Reverendísimo padre abad; venerados hermanos en el episcopado; queridos monjes cistercienses de Heiligenkreuz; queridos hermanos y hermanas de vida consagrada; ilustres huéspedes y amigos del monasterio y de la Academia; señoras y señores: Con placer, en mi peregrinación a la Magna Mater Austriae, he venido también a la abadía de Heiligenkreuz, que no es sólo una etapa importante en la via sacra que lleva a Mariazell, sino también el más antiguo monasterio cisterciense del mundo que ha seguido activo sin ninguna interrupción. He querido venir a este lugar rico en historia, para atraer la atención hacia la directriz fundamental de san Benito, según cuya Regla viven también los cistercienses. San Benito dispone concisamente que «no se anteponga nada al Oficio divino» (Regula Benedicti 43, 3).
Por eso, en un monasterio de inspiración benedictina, las alabanzas a Dios, que los monjes celebran como solemne plegaria coral, tienen siempre la prioridad. Ciertamente, gracias a Dios, no sólo los monjes oran; también lo hacen otras personas: niños, jóvenes y ancianos, hombres y mujeres, personas casadas y solteras; todos los cristianos oran o, al menos, deberían hacerlo.
En la vida de los monjes, sin embargo, la oración tiene una importancia especial: es el centro de su tarea profesional. En efecto, ejercen la profesión de orante.

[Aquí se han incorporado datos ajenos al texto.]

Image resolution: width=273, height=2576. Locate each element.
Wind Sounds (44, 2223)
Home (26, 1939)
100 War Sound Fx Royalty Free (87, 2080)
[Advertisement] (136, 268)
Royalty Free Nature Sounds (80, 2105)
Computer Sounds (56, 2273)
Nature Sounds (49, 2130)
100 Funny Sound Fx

En la época de los Padres de la Iglesia, la vida monástica se definía como vida al estilo de los ángeles, pues se consideraba que la característica esencial de los ángeles era ser adoradores. Su vida es adoración. Esto debería valer también para los monjes. Ante todo, no oran por una finalidad específica, sino simplemente porque Dios merece ser adorado. Confitemini Domino, quoniam bonus!, Dad gracias al Señor porque es bueno, porque es eterna su misericordia, exhortan varios salmos (por ejemplo, Sal 106, 1). Por eso, esta oración sin finalidad específica, que quiere ser puro servicio divino, se llama con razón officium. Es el servicio por excelencia, el servicio sagrado de los monjes. Se ofrece al Dios trino que, por encima de todo, es digno «de recibir la gloria, el honor y el poder» (Ap 4, 11), porque ha creado el mundo de modo maravilloso y de modo aún más maravilloso lo ha renovado.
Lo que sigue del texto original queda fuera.